EXTRACTED ENTRIES
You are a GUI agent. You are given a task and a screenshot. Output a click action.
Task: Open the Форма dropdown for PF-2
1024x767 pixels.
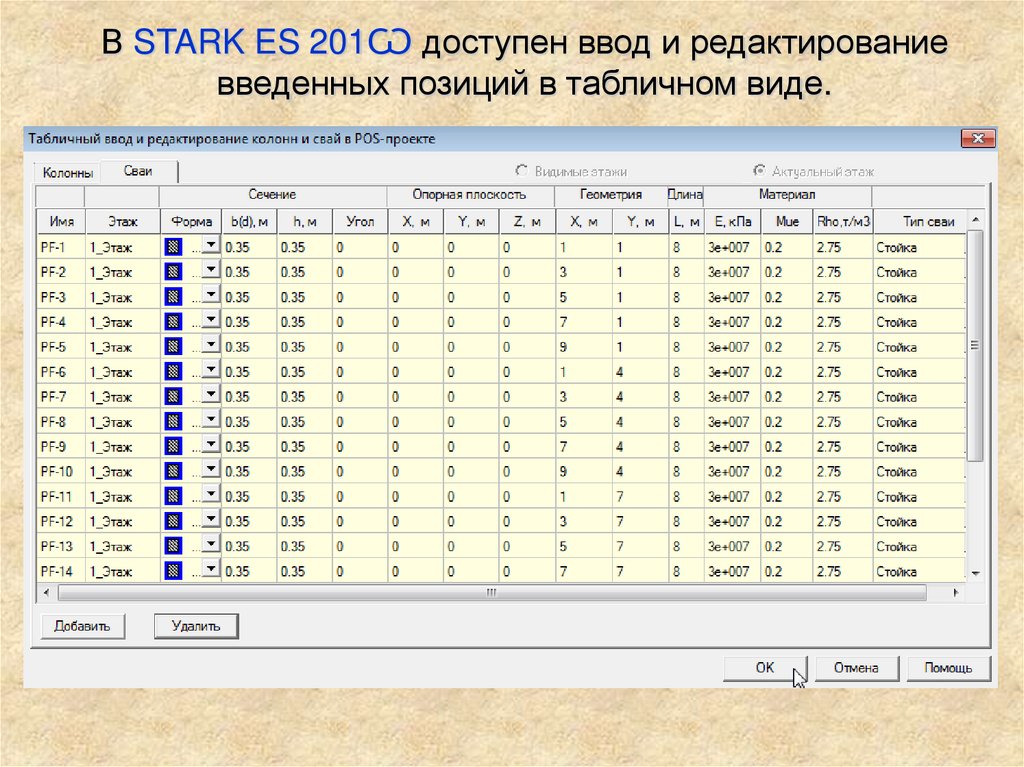point(210,270)
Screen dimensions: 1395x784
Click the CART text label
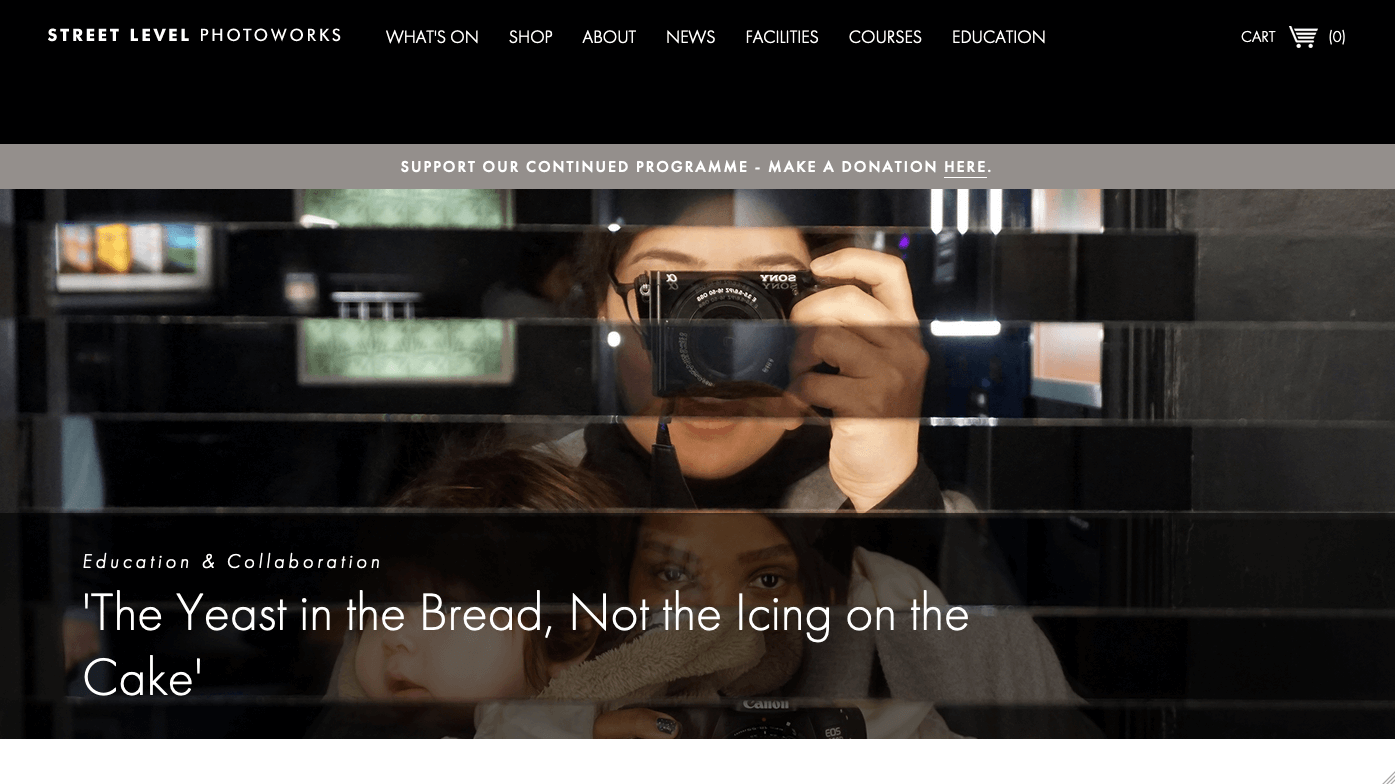click(x=1258, y=37)

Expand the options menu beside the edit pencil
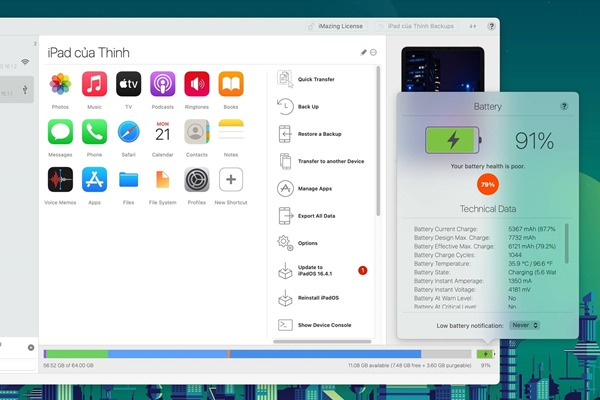[374, 52]
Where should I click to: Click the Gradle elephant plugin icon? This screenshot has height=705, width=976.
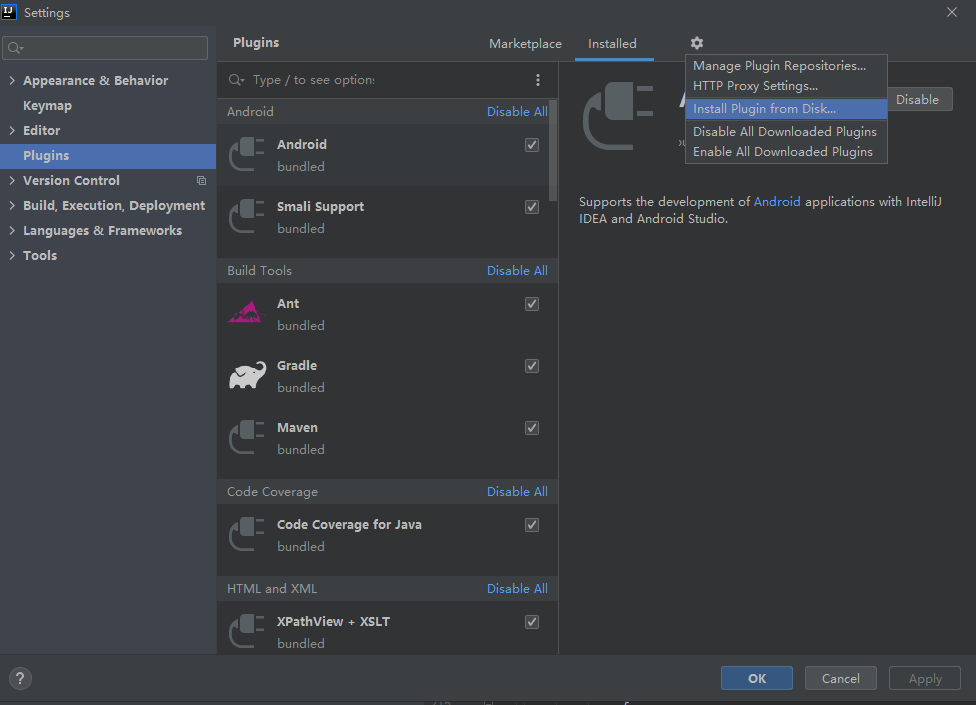[x=247, y=376]
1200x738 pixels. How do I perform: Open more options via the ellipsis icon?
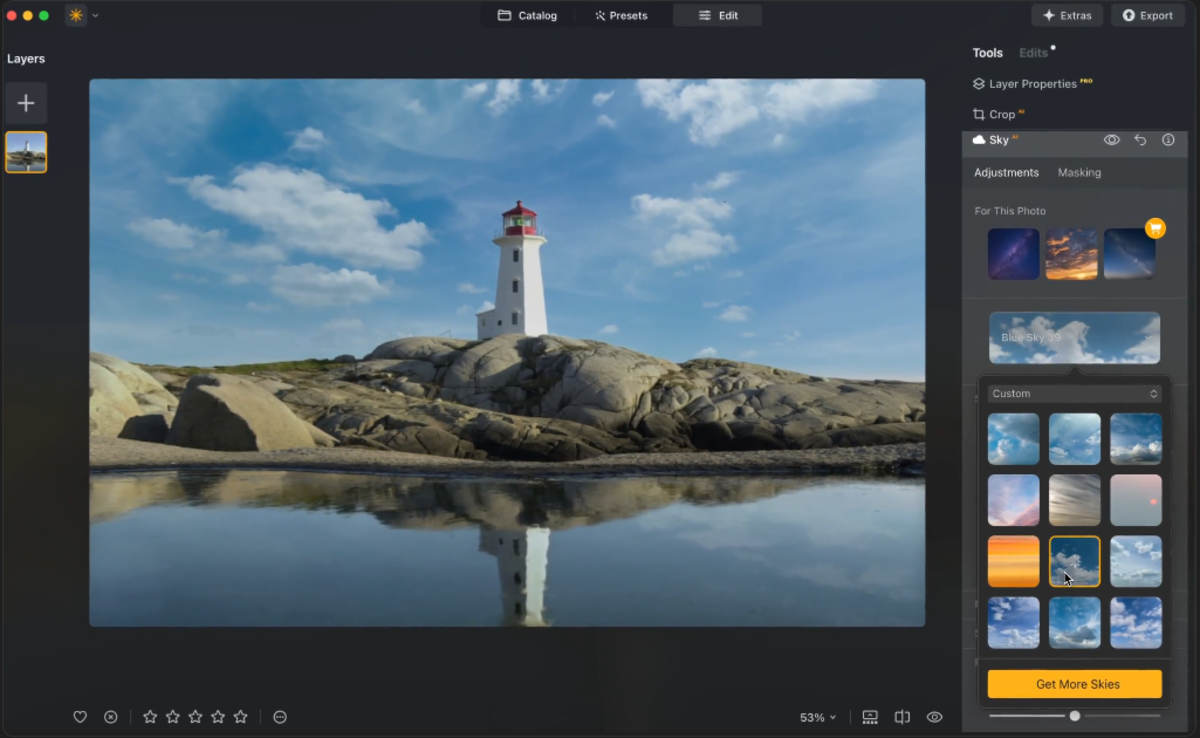coord(280,717)
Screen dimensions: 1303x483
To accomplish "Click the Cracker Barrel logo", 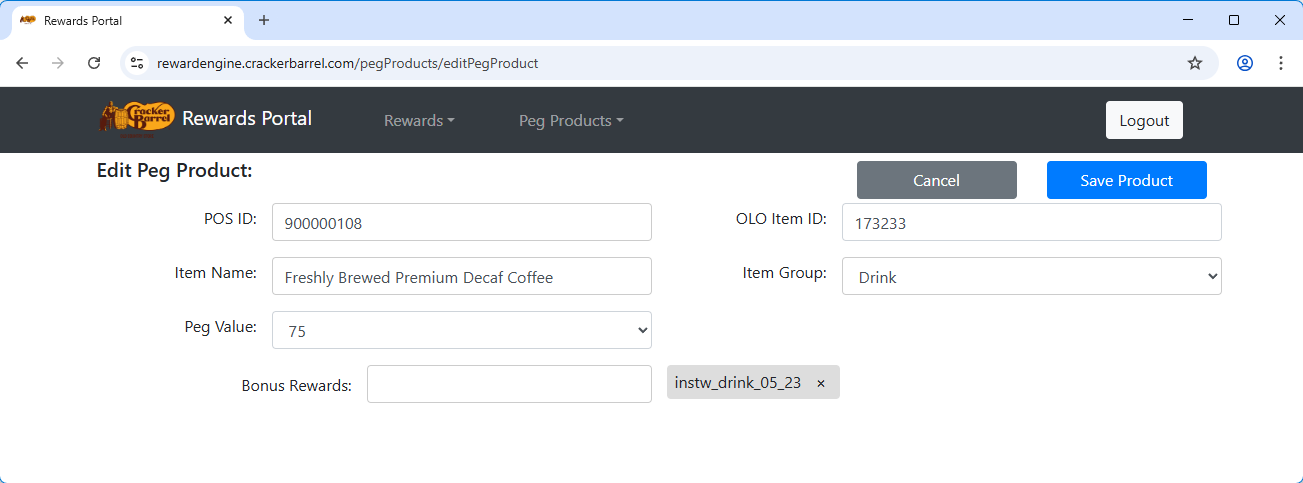I will point(137,118).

TASK INSTRUCTIONS
Line count for the string "dimensions": please say how many lines in the entries above contain it, with no other words.

OUTPUT FOR THIS TASK
2